Within the material below, filter for lines that hold the word "agent".

• Dataset excerpts:
BEGIN

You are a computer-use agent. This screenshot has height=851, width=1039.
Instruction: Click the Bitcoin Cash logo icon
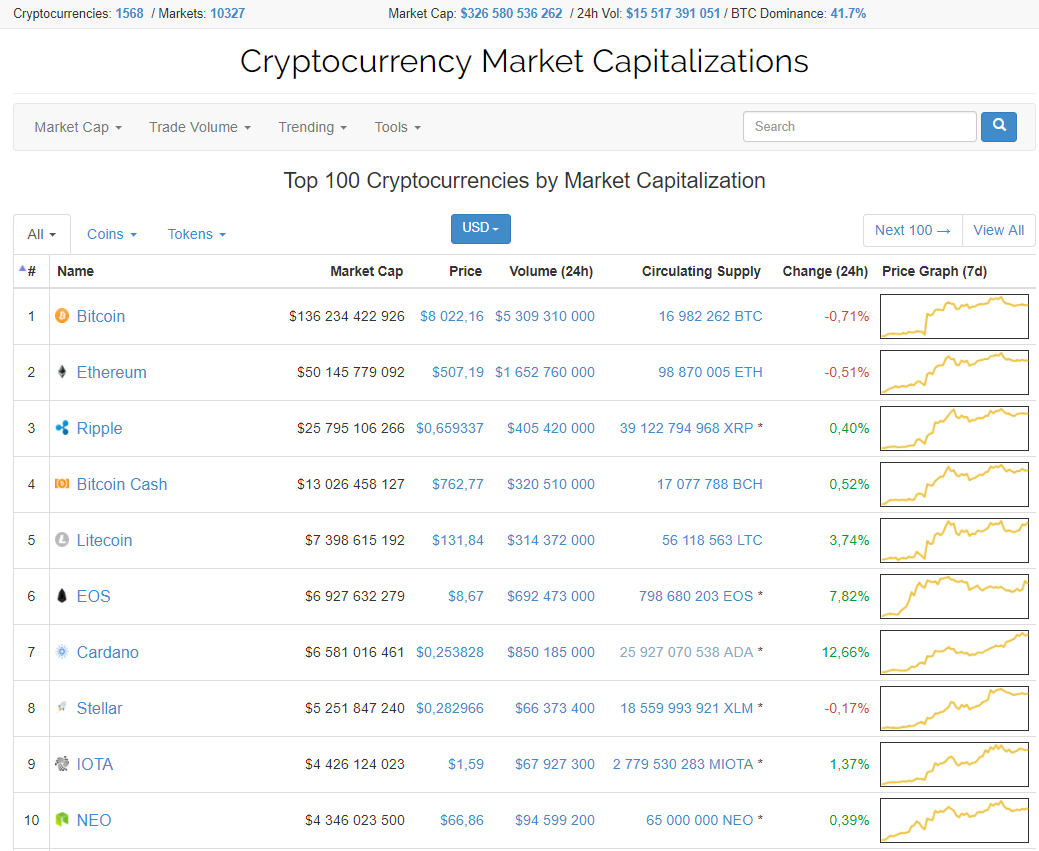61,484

END
BEGIN

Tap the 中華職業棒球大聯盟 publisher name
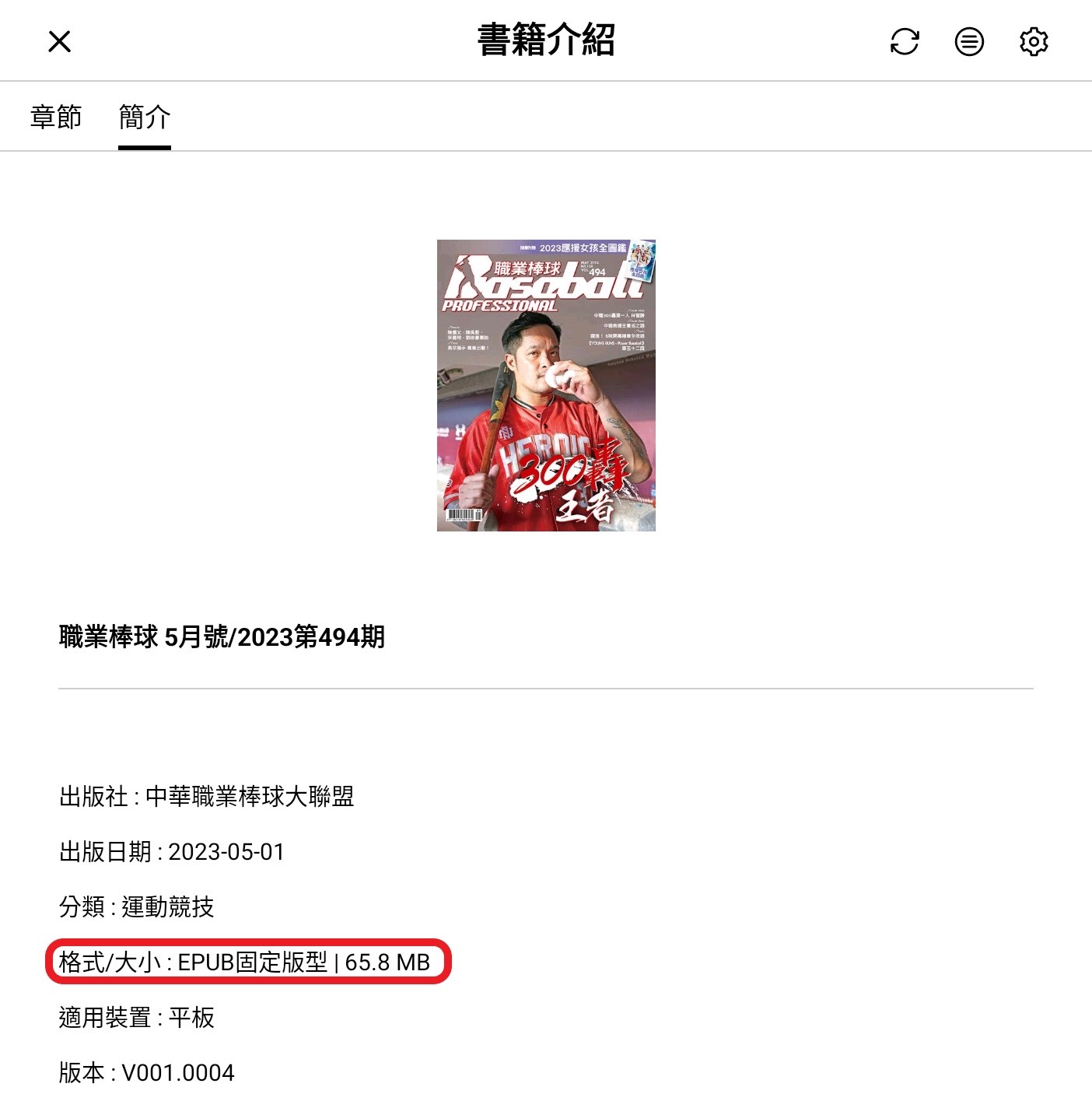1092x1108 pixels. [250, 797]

END
BEGIN

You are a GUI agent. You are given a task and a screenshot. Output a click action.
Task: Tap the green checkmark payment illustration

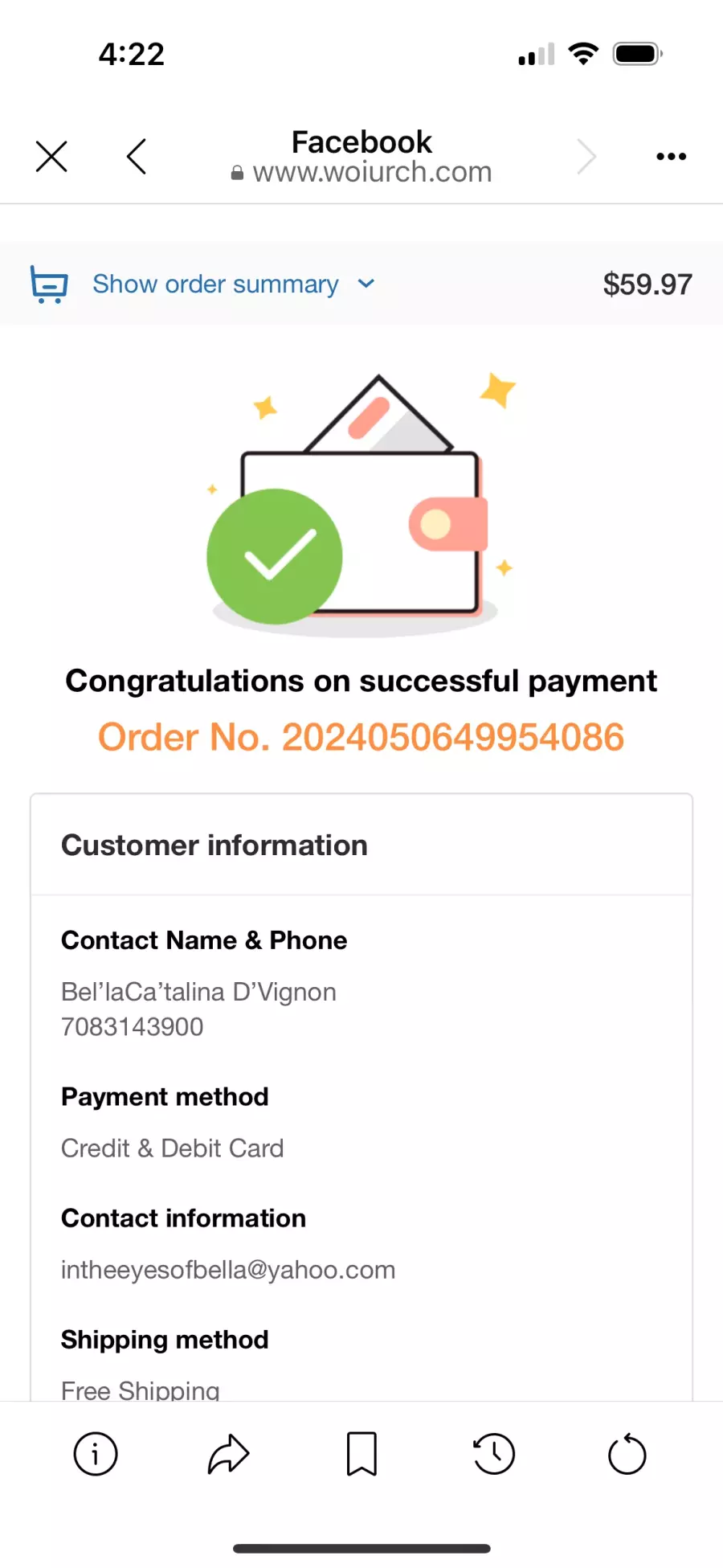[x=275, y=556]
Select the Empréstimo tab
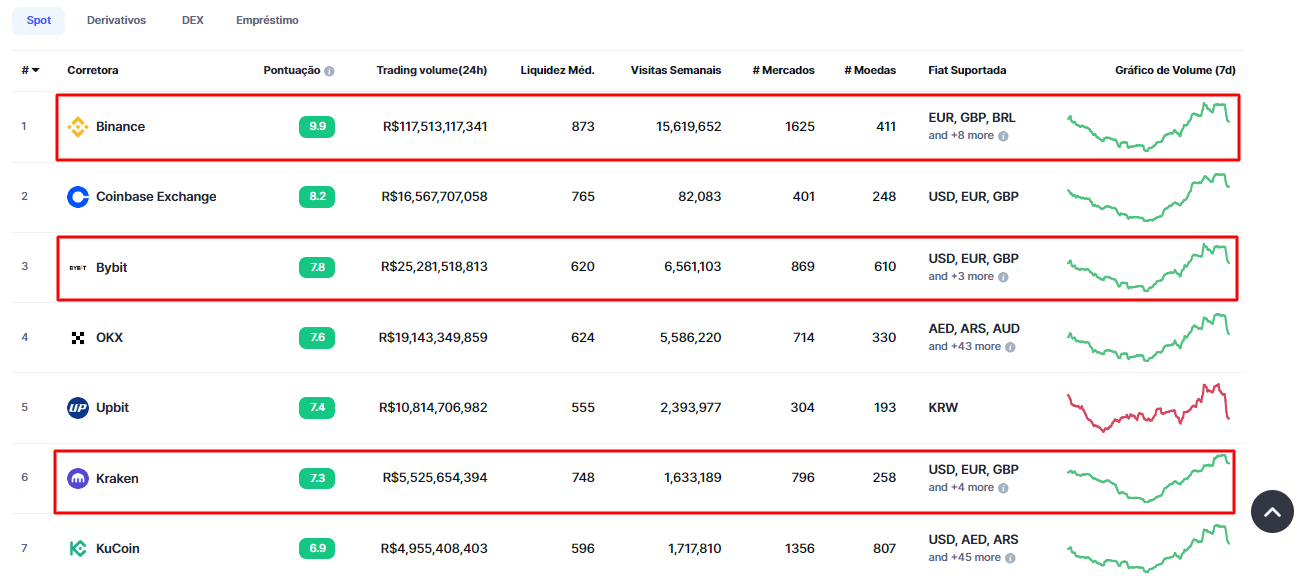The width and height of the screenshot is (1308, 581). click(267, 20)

END

• Reply to the exercise:
You are a computer-use agent. This screenshot has height=851, width=1039.
You are a GUI agent. You are given a task and a screenshot. Output a click action.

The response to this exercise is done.